While we do not have a lot of government offices in The Grove we do have key groups of employees who are government workers:

[ul]school teachers and staff
police
council workers (parks roads library)
rail staff
main roads workers
some health workers[/ul]

These people are in our community but in a very real sense not of our community. They are finally answerable to bureaucractic policies and procedures and Ministers and their behaviour and public statements and involvement are very tightly controlled indeed within these systems. As professionals they have signed strict contracts and their jobs are on the line if they don’t obey department rules. They cannot ‘just relax and talk and be part of the local community’.

For example all local professionals making a substantial input into The Grove (example: teachers health workers council workers…) are eligible to join Transition The Grove as members. We have had any number of professionals offer us the information that they are not able to join such a local organisation because their work restricts it. Unofficially they give their blessing and get involved but they are restricted officially.

Getting any sort of media statement at all out of Queensland Health for example requires challenging negotiations with their Media section and layers of approvals before the most tightly controlled and restricted releases are allowed. It ties up extraordinary amounts of professional time and effort. What is the immense paranoia about talking to local people about services and staff in their own area?

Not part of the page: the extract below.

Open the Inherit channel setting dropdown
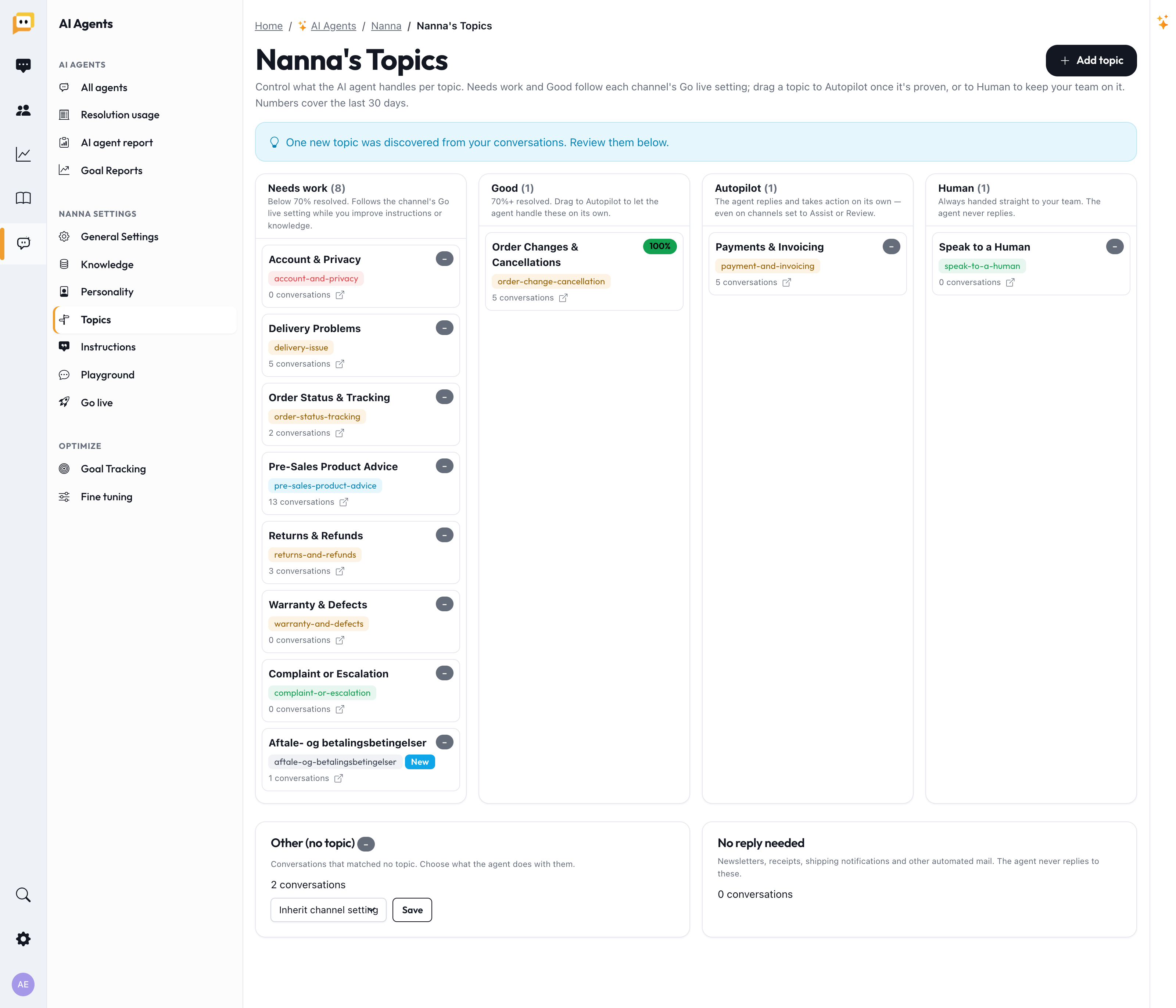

These people operate major centres in our area (schools police station health centre library) and provide services in our area but in an almost absolute sense they define the service and what they provide. The community gets at most a limited opportunity to have a say in what is provided or how it is run. The best examples by far of opportunity for community input are the school P&Cs but at present there is very little wider community interaction from the schools such as on-going adult education community classes or use of facilities. The QLD Passenger Community Reference Group for the Ferny Grove line works very well as a genuine consultation and feedback and response group. The North West Community Health Centre Community Consultative Committee is still struggling to find an effective way of consultation feedback and response. Liaison with the Police through Neighbourhood Watch is fair. The Arana Library looks after its own staff-initiated activities excellently but there is room for more community cooperation when it comes to facilitating activities by locals through the library.

There is not a strong sense apparent of respect for the local community and seeking out the needs of the local community and a desire to listen to and work with the local community cooperatively and creatively to make the local area a richer better place. (Although I am most impressed with our local head of Police in this respect). The various centres are more places in The Grove where there are a large amount of government-funded quality facilities on big areas of land with very little accessibility to locals except in tightly defined circumstances (for example children at school during school hours).

We are particularly aware of it because we moved here after our children were grown up so did not get to be part of a local school community. It is painfully obvious how closed these communities are. We have friends with children at Ferny Grove SHS and through them we get information about when concerts are on and tickets and have been to some. They are absolutely terrific but very few people outside parents in the immediate school community get to go. Meanwhile outside in the wider local community there is virtually nothing at all like this happening.